Поэтому Александра, надев впервые за это время светлое, веселое платье и с удовольствием узнавшая себя прежнюю, счастливо-оживленную в тройном высоком зеркале, ждала продолжения чуда.

Поздно вечером, когда гости с детьми уже разъехались, счастливая Лизоньки уснула, ни отпуская руль нового двухколесного велосипеда в качестве исключения оставленного у постели своей юной хозяйки, когда прислуга, гремевшая посудой на кухне, уже затихла, а Александра, так и не переодевшись и лишь накинув на платье жакет, сидела в саду на своей любимой скамейке, явился-таки визитер.

Он был худ, небрит, высок, с устало обвисшими к сапогам полами некогда серебристой шинели. Это неизбалованная жизнью шинель была именно того особого сукна и покроя, той особой степени трудного старения, за которой здесь, в Париже, угадывали трудную анкету российского белоэмигранта.

А под двухнедельной щетиной, под чужим затертым до дыр мундиром и заношенным бельем оказался Сашенька Зуев, Шурка, который теперь, отмытый в горячей ванне и облаченный в костюм Григория Петровича, сидел перед Александрой, доедая Верусины пирожки и деликатесы с праздничного стола.

Мать Александры и ее закадычная подруга — смолянка, Анна Зуева соседка по подмосковному, состоящая к тому же в дальнем родстве с Меньшовыми, обнаружила свою беременность почти одновременно.
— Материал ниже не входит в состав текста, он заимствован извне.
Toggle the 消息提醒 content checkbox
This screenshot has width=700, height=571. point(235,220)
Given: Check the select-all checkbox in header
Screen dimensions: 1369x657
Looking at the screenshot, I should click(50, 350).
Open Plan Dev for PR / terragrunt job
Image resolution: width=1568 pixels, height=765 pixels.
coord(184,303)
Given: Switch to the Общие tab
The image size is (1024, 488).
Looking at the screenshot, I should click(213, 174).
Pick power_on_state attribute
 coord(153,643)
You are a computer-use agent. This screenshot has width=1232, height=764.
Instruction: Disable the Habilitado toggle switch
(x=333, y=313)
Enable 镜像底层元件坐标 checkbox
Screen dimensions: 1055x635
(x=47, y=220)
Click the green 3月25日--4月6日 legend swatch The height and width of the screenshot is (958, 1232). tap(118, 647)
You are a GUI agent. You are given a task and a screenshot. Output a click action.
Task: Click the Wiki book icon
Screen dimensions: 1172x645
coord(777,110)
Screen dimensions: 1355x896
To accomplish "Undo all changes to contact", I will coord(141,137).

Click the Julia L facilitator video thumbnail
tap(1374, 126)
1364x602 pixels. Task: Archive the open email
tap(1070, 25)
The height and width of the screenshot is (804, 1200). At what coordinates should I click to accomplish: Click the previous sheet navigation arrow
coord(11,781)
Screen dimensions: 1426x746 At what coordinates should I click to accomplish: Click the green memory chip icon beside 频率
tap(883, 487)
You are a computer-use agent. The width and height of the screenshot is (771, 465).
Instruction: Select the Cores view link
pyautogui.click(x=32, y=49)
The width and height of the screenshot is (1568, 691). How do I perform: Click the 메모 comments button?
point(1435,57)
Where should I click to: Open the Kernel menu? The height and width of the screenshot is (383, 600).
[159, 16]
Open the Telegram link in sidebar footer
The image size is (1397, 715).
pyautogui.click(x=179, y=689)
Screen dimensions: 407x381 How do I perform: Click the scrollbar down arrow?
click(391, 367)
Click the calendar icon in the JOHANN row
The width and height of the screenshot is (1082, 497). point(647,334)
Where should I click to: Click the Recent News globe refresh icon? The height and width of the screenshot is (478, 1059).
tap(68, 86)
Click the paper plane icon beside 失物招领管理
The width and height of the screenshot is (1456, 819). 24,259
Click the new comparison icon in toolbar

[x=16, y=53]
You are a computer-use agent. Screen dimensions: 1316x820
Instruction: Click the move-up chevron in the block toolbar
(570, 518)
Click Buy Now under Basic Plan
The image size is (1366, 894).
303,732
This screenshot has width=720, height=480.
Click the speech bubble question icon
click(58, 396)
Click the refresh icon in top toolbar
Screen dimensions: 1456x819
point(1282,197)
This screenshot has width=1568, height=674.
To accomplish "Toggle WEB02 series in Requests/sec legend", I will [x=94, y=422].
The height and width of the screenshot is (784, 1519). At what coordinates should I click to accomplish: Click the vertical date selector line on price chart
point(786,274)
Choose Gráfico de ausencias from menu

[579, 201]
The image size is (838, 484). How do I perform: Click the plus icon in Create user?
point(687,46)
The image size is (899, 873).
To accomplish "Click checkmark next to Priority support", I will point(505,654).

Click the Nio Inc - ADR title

Они вместе вынашивали тяжелевшие животы, мечтали о детях и чуть ли не одновременно, с разницей в три дня разрешились от бремени, назвав новорожденных, как и было условлено, Александрами.

Дети, объявленные с пеленок женихом и невестой, росли, практически вместе, чувствуя себя родней и друзьями, а повзрослев, стали не мужем и женой, а братом и сестрой, очень привязанными и близкими друг к другу. Александра Сергеевна так всегда и называла Шурку — «мой московский брат», в отличие от Жоржа — «французского».

Полгода назад она получила от него письмо из Константинополя, но ответить не смогла — ни адреса, ни планов на дальнейшую жизнь Зуев не имел.

В тот вечер, 6 марта, судьба вернула Александре брата, но сделала ее вдовой — Шурка рассказал ей, опуская жестокие подробности, как был расстрелян ее муж и как спасся сам, спрятанный от красногвардейцев своей невестой и исчезнувший навсегда из ее жизни за жестяными крышами тамбовских флигелей.